Es war ein regnerischer Aprilwettertag, als Luisa eine recht merkwürdige Botschaft bekam. Es war Samstag und sie hatte heute keine Schule. Als sie im kalten Badezimmer vor dem Waschbecken stand und sich die Zähne putzte, hörte sie, wie unten im Erdgeschoss jemand an der Haustür am Briefkasten herumklapperte. Sie dachte sich nichts weiter dabei. Sie spülte ihren Mund aus, wusch sich ihr Gesicht und rannte, nackt wie sie war, über den Flur in ihr Zimmer, um dann ratlos vor den offenen Kleiderschrank zu stehen.

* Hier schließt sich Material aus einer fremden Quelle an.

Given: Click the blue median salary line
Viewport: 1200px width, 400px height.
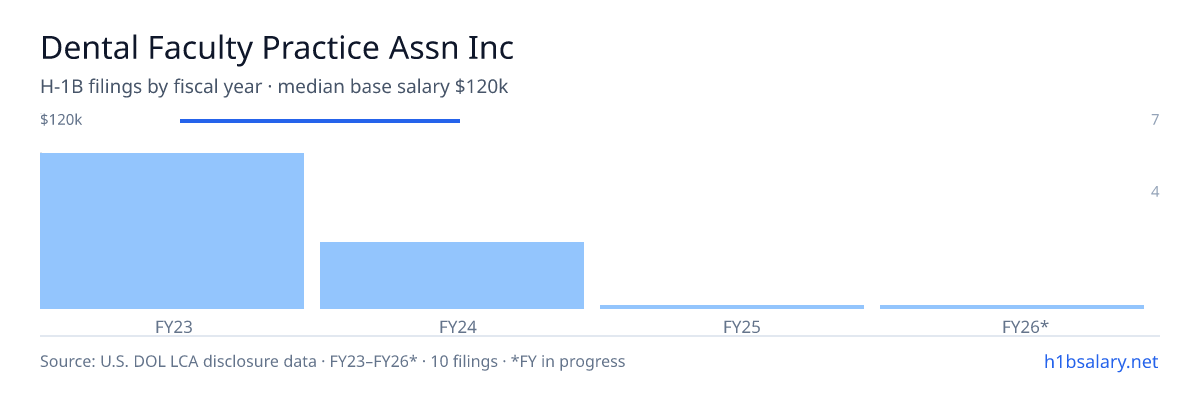Looking at the screenshot, I should (x=320, y=121).
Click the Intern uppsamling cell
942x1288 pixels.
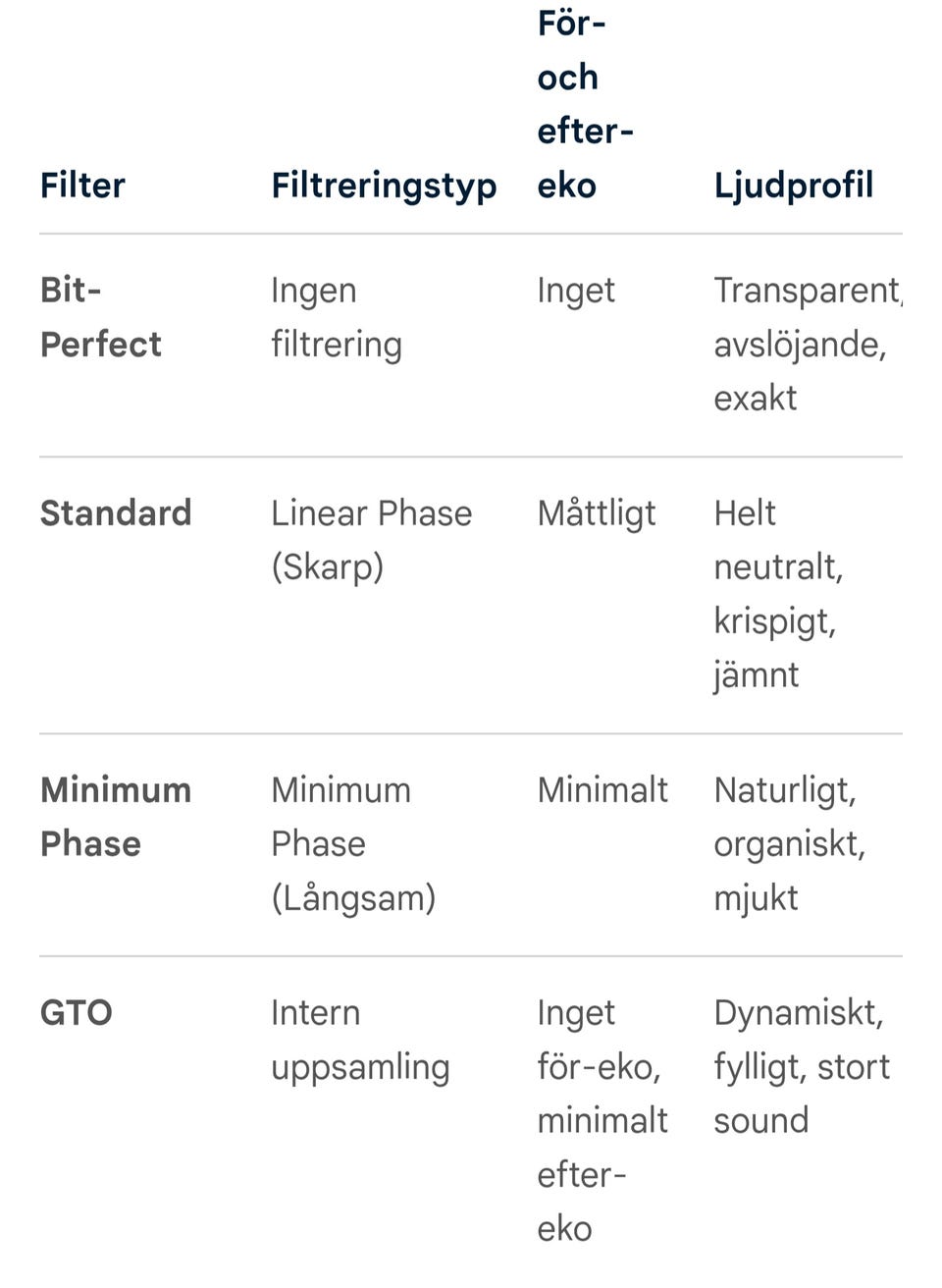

Luisa hatte heute eine Verabredung. Sie wollte sich um 11:00 mit Lukas treffen. Lukas war toll. Die beiden hatten sich im Januar kennen gelernt. Da waren sie mit ihren Eltern in Münster gewesen, um auf dem Aasee Schlittschuh zu laufen. Sie war ihm direkt in die Arme gefahren und schon hatten sie dicht nebeneinander auf dem Eis gelegen. Wie in einem kitschigen Liebesfilm. Aber Luisa war das ja so peinlich gewesen, dass sie aus dem Stottern gar nicht wieder raus gekommen war. Und das war ja noch peinlicher gewesen. Lukas fand das niedlich, hatte sie angelacht und ihr auf die Kufen geholfen. Seitdem schrieben sie sich regelmäßig E-Mails und telefonierten miteinander. Und dreimal hatten sie sich getroffen. Das letzte Mal waren sie im Café „Skulptura“ gewesen. Aber es blieb bei einer Freundschaft, nichts weiter, obwohl Luisa sich schon etwas Näheres gewünscht hätte.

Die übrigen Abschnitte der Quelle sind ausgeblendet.